Down syndrome (DS, trisomy 21), the most common intellectual disability of known genetic origin, is characterized by pervasive deficits in episodic memory and learning that have widespread adverse implications for daily functioning (Carlesimo, Marotta, & Vicari, 1997; Edgin, Pennington, & Mervis, 2010b; Spanò; & Edgin, 2016). Neuroimaging and neuropsychological studies suggest that later-maturing neural regions, including areas of the medial temporal lobe, may be differentially vulnerable in individuals with DS, with structural imaging studies reporting hippocampal volume loss (Pinter, Eliez, Schmitt, Capone, & Reiss, 2001; White, Alkire, & Haier, 2003), autopsy studies showing reduced myelination in the hilar region of the DG (Ábrahám et al., 2012), and several studies showing that DS groups have difficulties on tasks that are sensitive to hippocampal disruption relative to mental age-matched controls (Edgin et al., 2010a; Lavenex et al., 2015; Pennington, Moon, Edgin, Stedron, & Nadel, 2003; Purser et al., 2015; Ribordy, Jabès, Banta Lavenex, & Lavenex, 2013).

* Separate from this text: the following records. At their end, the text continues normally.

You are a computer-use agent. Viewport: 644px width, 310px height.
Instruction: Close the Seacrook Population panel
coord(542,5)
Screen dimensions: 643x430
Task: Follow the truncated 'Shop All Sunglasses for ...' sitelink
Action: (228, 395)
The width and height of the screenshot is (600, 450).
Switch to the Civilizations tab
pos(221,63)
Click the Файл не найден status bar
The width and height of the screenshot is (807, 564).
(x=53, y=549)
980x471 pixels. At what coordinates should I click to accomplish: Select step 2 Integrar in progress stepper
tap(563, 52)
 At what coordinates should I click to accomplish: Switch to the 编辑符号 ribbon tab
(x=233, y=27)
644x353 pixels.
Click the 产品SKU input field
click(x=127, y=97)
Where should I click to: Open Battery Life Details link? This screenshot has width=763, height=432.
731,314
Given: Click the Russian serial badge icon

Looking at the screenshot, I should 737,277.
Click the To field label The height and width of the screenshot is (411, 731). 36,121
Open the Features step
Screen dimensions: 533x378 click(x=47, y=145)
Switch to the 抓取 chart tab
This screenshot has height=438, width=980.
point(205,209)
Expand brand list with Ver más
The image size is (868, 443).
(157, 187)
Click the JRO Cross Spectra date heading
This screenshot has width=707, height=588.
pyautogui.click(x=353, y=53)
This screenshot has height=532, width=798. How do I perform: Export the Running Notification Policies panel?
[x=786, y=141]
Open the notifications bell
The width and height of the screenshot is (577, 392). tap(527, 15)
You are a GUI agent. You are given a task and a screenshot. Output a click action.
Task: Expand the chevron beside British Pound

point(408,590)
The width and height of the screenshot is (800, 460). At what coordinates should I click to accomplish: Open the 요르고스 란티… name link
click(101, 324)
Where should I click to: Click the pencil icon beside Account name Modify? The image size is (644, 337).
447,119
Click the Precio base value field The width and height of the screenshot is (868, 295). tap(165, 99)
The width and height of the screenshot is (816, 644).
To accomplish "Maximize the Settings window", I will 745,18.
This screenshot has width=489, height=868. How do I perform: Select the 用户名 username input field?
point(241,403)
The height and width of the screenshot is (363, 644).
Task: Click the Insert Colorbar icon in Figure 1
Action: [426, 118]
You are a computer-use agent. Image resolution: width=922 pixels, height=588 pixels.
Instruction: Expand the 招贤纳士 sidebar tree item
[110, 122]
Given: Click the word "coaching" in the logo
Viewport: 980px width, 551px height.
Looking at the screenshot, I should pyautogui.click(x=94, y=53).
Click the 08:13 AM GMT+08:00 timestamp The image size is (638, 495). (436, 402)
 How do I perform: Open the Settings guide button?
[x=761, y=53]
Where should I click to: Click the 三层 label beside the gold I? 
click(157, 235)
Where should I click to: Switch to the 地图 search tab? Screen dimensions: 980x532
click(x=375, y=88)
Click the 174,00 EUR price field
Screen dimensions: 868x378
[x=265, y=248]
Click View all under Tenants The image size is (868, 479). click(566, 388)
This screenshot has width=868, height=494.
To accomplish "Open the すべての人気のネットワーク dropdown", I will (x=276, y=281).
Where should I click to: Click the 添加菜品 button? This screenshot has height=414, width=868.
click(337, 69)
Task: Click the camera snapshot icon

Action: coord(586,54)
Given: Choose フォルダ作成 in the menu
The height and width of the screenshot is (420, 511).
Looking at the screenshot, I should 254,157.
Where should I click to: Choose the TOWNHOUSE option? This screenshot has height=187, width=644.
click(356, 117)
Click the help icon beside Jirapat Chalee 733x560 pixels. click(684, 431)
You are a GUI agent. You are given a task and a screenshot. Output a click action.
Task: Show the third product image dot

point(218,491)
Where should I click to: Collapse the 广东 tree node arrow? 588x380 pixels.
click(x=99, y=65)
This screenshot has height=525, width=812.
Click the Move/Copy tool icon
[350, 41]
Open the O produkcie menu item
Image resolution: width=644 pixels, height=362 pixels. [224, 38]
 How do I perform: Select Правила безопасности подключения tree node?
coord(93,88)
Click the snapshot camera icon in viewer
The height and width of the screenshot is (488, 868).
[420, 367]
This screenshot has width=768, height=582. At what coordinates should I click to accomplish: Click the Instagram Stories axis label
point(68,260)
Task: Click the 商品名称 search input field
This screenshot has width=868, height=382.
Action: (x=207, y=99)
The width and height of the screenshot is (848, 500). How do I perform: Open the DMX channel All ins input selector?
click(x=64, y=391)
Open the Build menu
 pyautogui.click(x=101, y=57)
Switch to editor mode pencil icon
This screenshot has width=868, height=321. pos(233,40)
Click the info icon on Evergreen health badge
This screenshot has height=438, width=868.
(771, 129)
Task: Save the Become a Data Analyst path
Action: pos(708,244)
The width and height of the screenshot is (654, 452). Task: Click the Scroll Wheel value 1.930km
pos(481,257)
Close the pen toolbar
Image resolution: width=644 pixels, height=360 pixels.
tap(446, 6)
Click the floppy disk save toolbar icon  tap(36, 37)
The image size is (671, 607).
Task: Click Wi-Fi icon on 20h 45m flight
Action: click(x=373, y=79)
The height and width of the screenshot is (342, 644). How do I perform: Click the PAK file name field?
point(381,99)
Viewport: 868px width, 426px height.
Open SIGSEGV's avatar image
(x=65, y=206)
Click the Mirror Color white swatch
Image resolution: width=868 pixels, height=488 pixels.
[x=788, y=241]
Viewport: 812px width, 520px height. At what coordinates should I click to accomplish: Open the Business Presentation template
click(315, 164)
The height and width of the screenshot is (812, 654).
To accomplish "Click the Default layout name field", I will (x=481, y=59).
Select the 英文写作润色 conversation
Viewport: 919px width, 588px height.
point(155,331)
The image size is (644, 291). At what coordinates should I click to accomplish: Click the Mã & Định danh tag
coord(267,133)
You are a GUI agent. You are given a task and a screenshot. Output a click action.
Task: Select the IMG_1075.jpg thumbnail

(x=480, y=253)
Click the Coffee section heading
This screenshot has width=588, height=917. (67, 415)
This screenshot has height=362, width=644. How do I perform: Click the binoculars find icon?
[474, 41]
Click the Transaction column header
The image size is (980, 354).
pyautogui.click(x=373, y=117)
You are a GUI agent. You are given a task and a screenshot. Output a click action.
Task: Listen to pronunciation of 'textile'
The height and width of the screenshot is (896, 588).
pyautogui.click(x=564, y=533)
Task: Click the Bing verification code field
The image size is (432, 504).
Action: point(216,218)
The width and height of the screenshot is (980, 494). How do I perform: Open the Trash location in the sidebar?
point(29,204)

Over the past two decades, mouse models of DS, such as Ts65Dn and Tc1, have advanced our understanding of the underlying neurobiology of the disorder (Edgin, Mason, Spanò, Fernández, & Nadel, 2012; Kleschevnikov et al., 2012a). The Ts65Dn mouse is trisomic for large, contiguous segments of chromosome 16, a homologue of human chromosome 21, which is completely or partially triplicated in humans with DS. Ts65Dn mice exhibit widespread changes to the subfield structure and electrophysiology of the hippocampus, including reduced neuronal and synaptic density in DG, CA1 and CA3, reduced connectivity in mossy fiber CA3 cell circuitry, impaired CA3 place cell activity, reduced perforant path and Schaffer collateral long term potentiation, and a disruption of the basic stoichiometry underlying excitatory vs. inhibitory signaling (Ayberk Kurt, Ilker Kafa, Dierssen, & Ceri Davies, 2004; Best, Cramer, Chakrabarti, Haydar, & Galdzicki, 2012; Deidda et al., 2015; Insausti et al., 1998). These abnormalities are accompanied by deficits on rodent “hippocampal” tasks requiring spatial navigation or context discrimination (Hyde, Frisone, & Crnic, 2001; Reeves et al., 1995; Sérégaza, Roubertoux, Jamon, & Soumireu-Mourat, 2006). For instance, a recent study with Tc1 mice showed impaired short-term plasticity (mossy fiber transmission tested via paired-pulse facilitation) in DG-CA3 excitatory synapses, suggesting less developed input into the CA3 auto-associative network over even short-term stimulation intervals (Witton et al., 2015). The authors suggest that these changes are likely to impair disambiguation and integration of temporal and spatial contextual information during pattern completion and separation. Notably, several studies have reported the reversal of memory deficits in mouse models of DS following behavioral or pharmaceutical interventions, sparking clinical trials aimed at mitigating learning impairments in humans with DS (Fernandez et al., 2007; Guidi et al., 2014; Latchney, Jaramillo, Rivera, Eisch,& Powell, 2015; Pons-espinal, Lagran, & Dierssen, 2013). These clinical trials rely on translational work that links animal models with outcome measures in humans.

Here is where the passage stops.